* ASSIGNED TASK
Using the listing below, retype only the lines from the line with "Image resolution: width=818" through the end, both ends included, and exclude the pictures.

* INPUT

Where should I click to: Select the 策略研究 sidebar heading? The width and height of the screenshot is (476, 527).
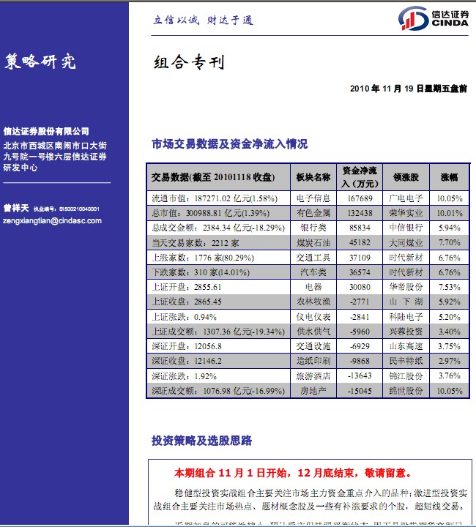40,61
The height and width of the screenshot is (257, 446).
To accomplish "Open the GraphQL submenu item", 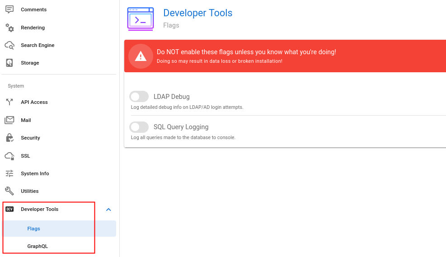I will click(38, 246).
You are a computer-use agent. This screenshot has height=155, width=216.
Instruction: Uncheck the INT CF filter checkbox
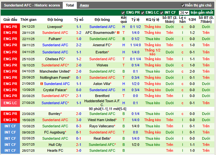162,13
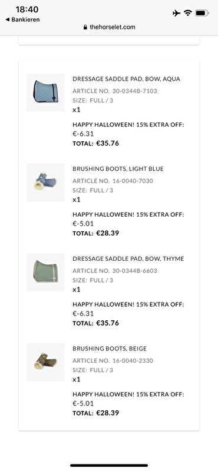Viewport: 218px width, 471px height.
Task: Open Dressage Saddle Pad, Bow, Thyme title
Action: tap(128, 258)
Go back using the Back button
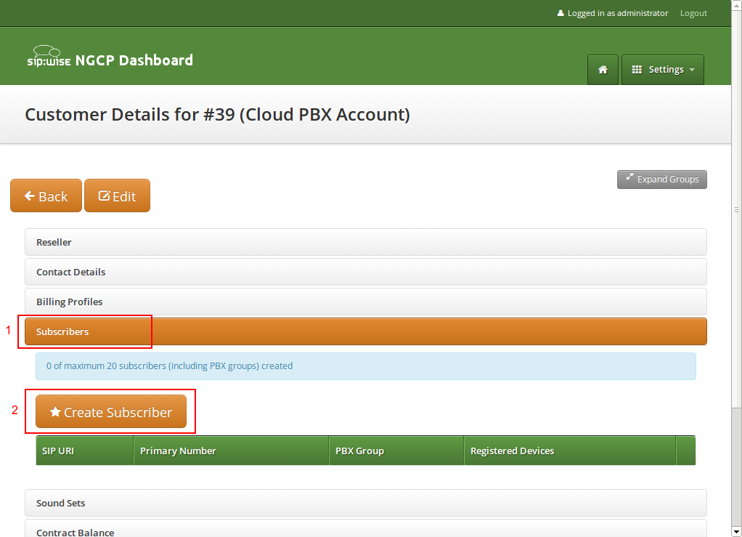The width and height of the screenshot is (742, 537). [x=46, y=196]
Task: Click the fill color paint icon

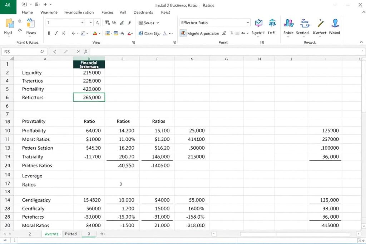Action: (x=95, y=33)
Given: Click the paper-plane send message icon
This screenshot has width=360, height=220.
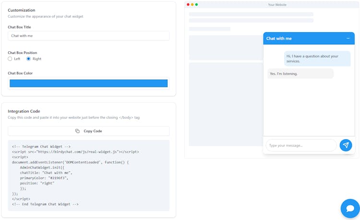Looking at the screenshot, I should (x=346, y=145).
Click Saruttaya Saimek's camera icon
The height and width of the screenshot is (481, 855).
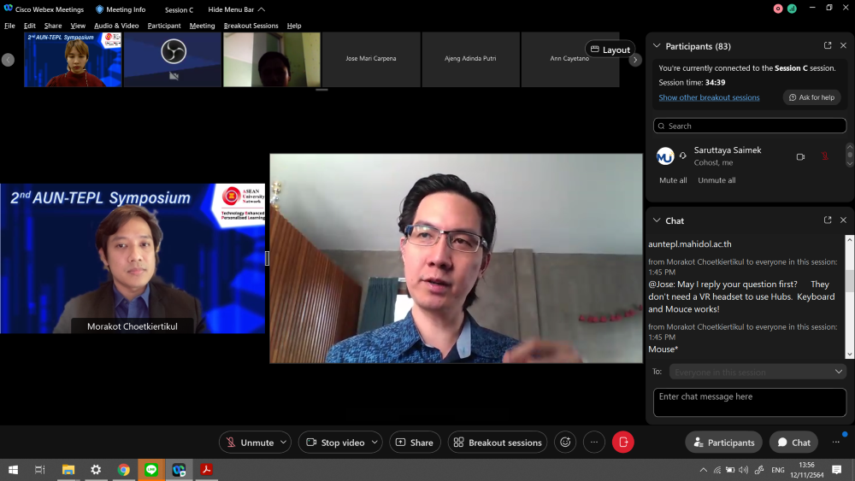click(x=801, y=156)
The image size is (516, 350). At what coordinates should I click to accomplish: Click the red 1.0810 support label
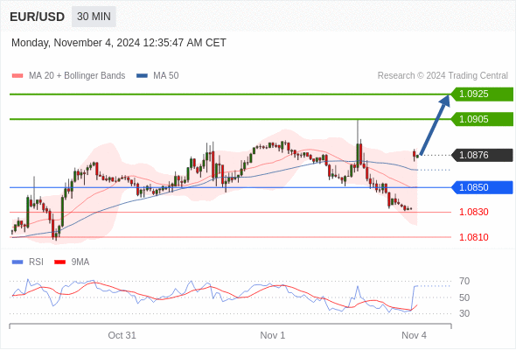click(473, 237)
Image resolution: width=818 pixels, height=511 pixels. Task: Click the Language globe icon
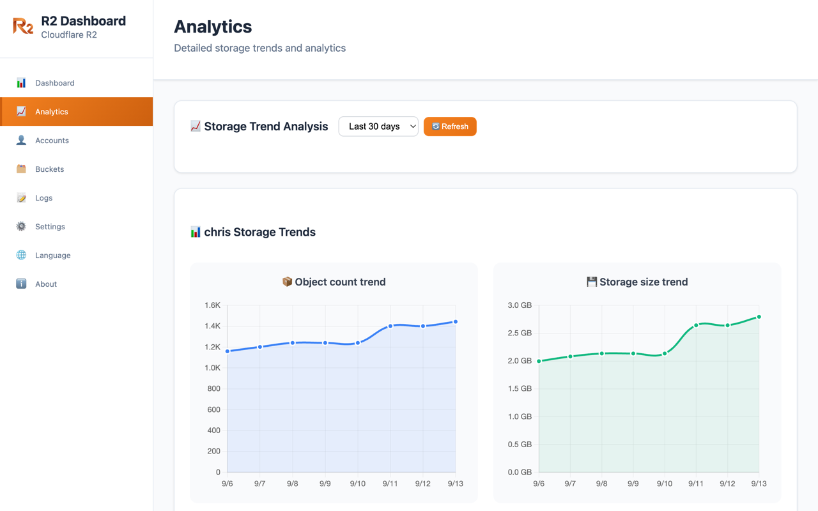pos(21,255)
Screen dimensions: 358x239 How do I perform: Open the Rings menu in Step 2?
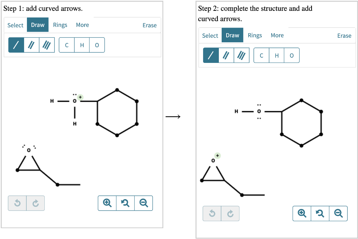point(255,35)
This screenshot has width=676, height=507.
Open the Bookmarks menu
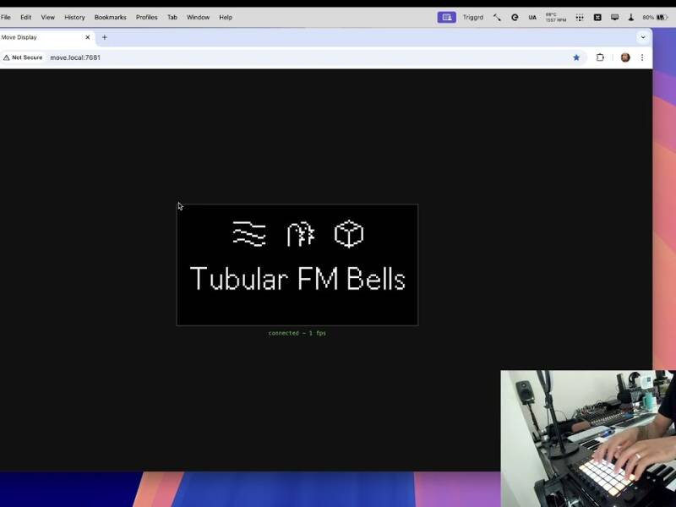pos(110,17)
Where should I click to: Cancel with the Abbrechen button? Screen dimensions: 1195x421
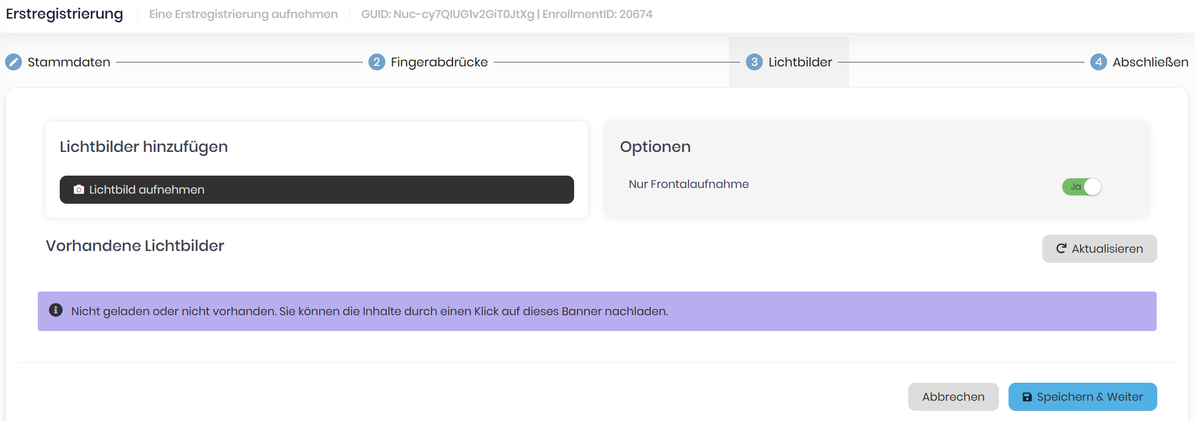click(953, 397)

* WORKED SOLUTION
Image resolution: width=818 pixels, height=511 pixels. Task: Click the Language globe icon
pos(21,255)
Screen dimensions: 358x239 How do I perform: Open the Rings menu in Step 2?
point(255,35)
This screenshot has width=676, height=507.
Open the Bookmarks menu
pos(110,17)
Where should I click to: Cancel with the Abbrechen button? Screen dimensions: 1195x421
click(953, 397)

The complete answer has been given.